Ivermectin is widely viewed as the ideal drug, because it kills the microfilariae and also, in research performed by Plaisier et al (1999), appears to partially incapacitate the adult worm, leading to a permanent reduction in microfilaria production of at least 65%.
Whatever therapy is selected, reactions to the treatment are not uncommon. Fever, headaches, dizziness, myalgia and malaise have all been reported. In addition, localised acute lymphadenitis, abscess formation and ulceration can occur following the death of an embedded adult worm.
Nursing care is primarily aimed at preventing the potential complications that may develop. If possible, elastic stockings or bandages are applied to the affected limbs, to assist venous return and prevent excessive oedema. Bedrest may be required in more severe cases, with elevation of the involved extremities. Suspensory bandages (scrotal supports) may provide comfort in the event of hydrocele.
Clinical observation must include monitoring for any alteration in respiratory function. Tropical pulmonary eosinophilia is a rare but potentially serious complication of lymphatic filariasis. Often, the condition may resemble an acute asthmatic episode. If allowed to progress unchecked, it can result in chronic pulmonary fibrosis.
Careful assessment for reactions to the drug therapy is mandatory. The patient must also be regularly screened for the appearance of secondary skin infections. If allowed to develop and extend, these may lead to the chronic hypertrophic changes seen in elephantiasis. Meticulous personal hygiene is actively promoted for the same reason. All topical infections, however minor, must be treated promptly.

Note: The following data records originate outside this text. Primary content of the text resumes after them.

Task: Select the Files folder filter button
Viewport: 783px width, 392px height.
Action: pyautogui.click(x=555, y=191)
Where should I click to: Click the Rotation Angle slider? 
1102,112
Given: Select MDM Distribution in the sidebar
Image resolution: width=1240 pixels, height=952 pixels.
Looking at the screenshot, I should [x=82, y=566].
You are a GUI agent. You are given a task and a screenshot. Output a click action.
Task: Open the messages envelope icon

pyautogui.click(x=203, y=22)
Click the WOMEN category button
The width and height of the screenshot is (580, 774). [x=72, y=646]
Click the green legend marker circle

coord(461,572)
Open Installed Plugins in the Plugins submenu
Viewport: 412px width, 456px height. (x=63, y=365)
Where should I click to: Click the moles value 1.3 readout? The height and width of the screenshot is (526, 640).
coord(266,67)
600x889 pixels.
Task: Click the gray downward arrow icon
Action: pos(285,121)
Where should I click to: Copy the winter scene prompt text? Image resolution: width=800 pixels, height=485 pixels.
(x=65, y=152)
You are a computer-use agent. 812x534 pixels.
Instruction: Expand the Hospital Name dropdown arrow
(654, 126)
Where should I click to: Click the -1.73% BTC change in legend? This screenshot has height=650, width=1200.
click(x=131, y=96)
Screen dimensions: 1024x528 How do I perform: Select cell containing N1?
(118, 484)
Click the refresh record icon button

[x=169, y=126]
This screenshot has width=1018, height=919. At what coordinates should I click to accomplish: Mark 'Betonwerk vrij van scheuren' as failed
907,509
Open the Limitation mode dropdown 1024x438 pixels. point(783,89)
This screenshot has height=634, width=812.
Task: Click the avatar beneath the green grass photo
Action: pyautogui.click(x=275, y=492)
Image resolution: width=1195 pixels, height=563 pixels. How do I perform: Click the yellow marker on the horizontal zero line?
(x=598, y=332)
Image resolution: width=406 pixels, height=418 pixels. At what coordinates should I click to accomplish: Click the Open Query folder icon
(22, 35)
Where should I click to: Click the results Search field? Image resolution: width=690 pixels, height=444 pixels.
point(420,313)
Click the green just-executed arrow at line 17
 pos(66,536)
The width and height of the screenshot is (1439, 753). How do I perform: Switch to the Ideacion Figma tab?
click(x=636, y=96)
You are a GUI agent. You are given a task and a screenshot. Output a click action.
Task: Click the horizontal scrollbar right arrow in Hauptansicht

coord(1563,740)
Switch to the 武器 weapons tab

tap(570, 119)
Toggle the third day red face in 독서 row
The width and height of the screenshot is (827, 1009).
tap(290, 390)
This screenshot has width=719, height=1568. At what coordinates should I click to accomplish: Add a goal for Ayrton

There is no reliable diagnostic test to positively establish that the adult worm has been killed. Therefore, the emphasis is on regular periodic follow-up screening, with repeated treatment as and when indicated.
The global picture
The World Health Organization has recently embarked on a programme aimed at global eradication of lymphatic filariasis; the aim is to eliminate the disease in all countries by the year 2020. To this end the WHO has enjoyed benevolent support from a number of major pharmaceutical companies who have agreed to donate the required medications to affected countries free of charge (Yamey, 2000).
Worldwide, around 25 million people are affected by genital filariasis, and 15 million have progressed to lymphoedema and elephantiasis (Behbehani, 1999). It is hoped that, with the combined efforts of these organisations, this disfiguring and distressing condition will no longer be a burden to the populations of those nations where it is endemic.